TASK DETAILS: Drop the pictures and repeat exactly from the "Click the 30 timeframe interval in legend" line down to the last line of the entries below.

(Collected data entries)
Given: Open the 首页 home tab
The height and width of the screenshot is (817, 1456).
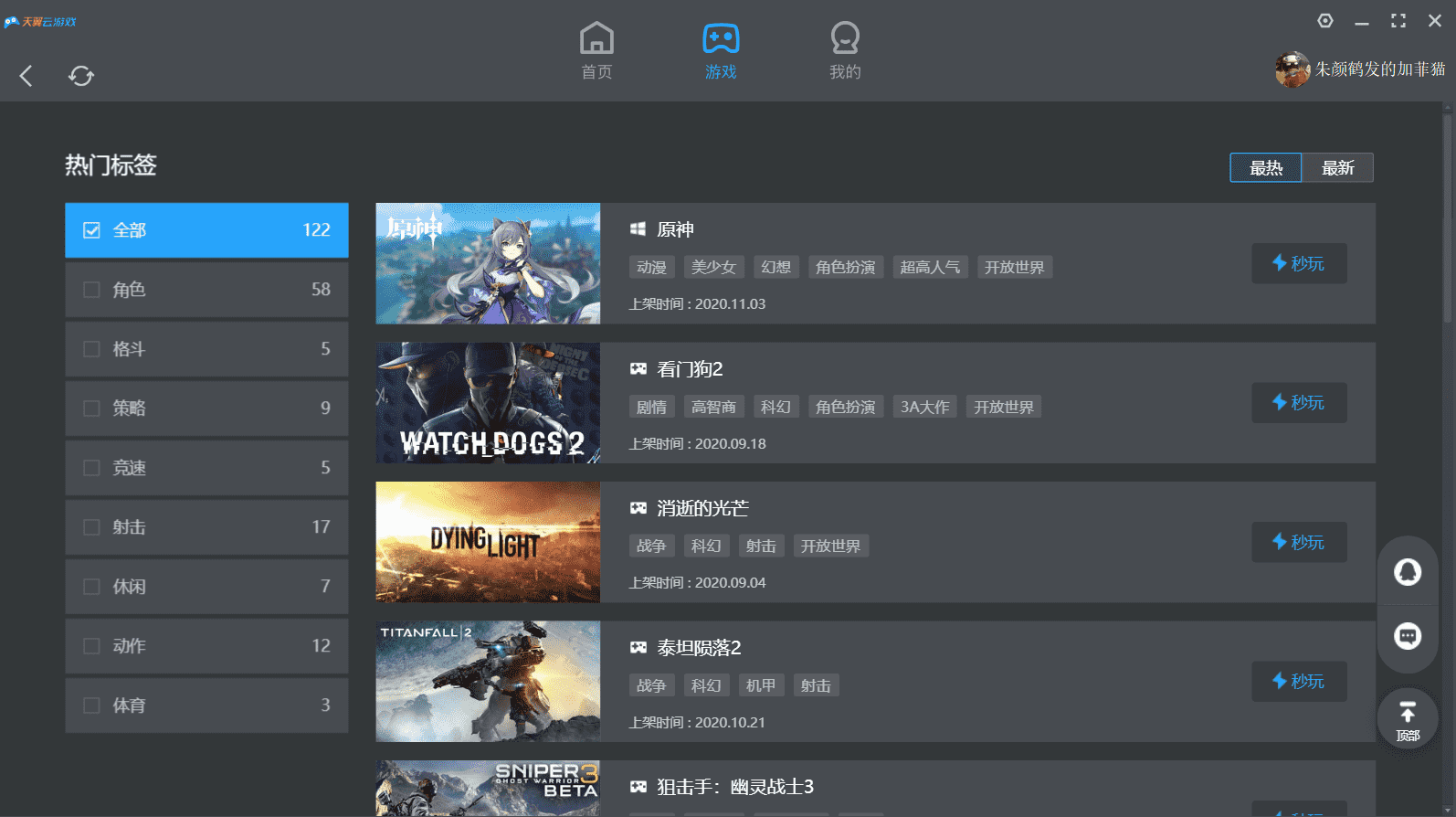Looking at the screenshot, I should (x=596, y=51).
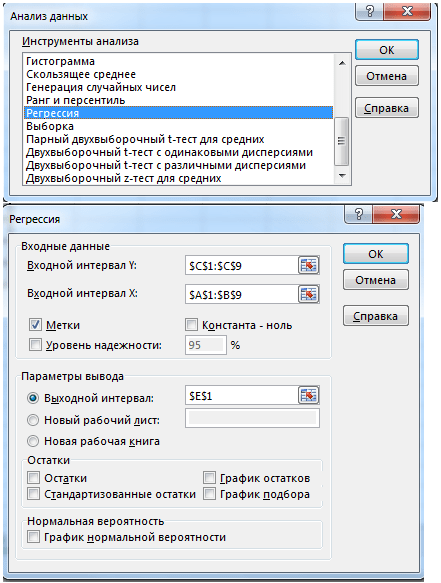The width and height of the screenshot is (441, 583).
Task: Check the График остатков option
Action: (x=209, y=478)
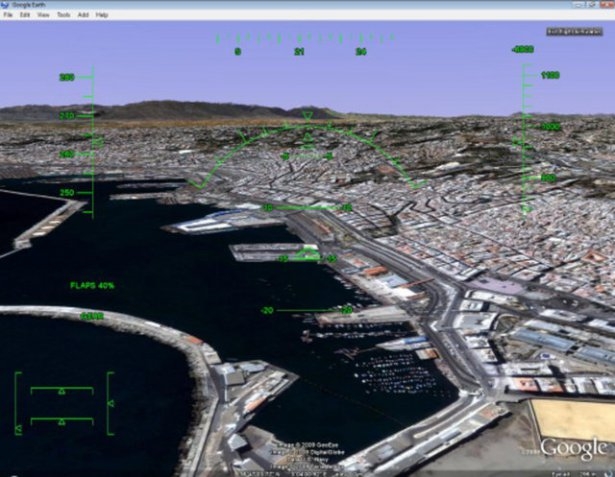Click the rudder position indicator triangle
615x477 pixels.
[x=61, y=422]
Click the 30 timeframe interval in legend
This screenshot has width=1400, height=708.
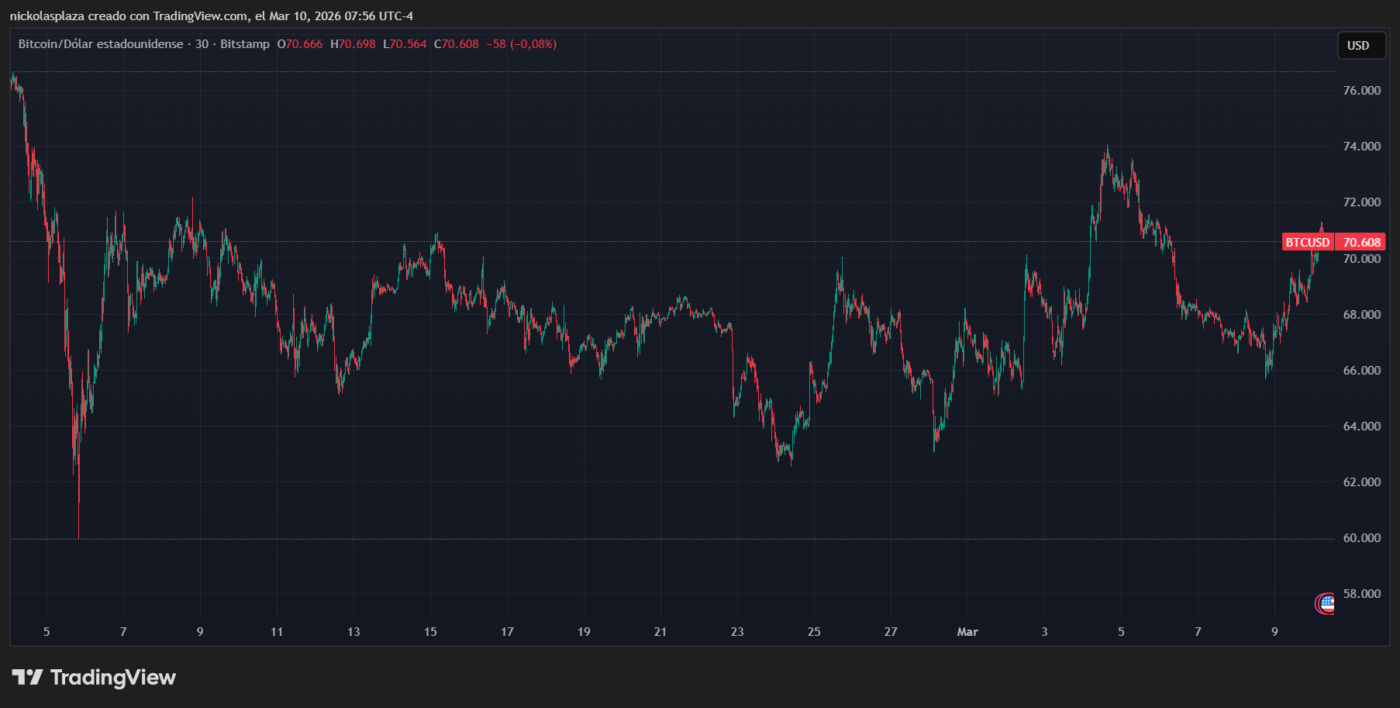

SOLUTION TO THIS TASK:
Click the 30 timeframe interval in legend
This screenshot has width=1400, height=708.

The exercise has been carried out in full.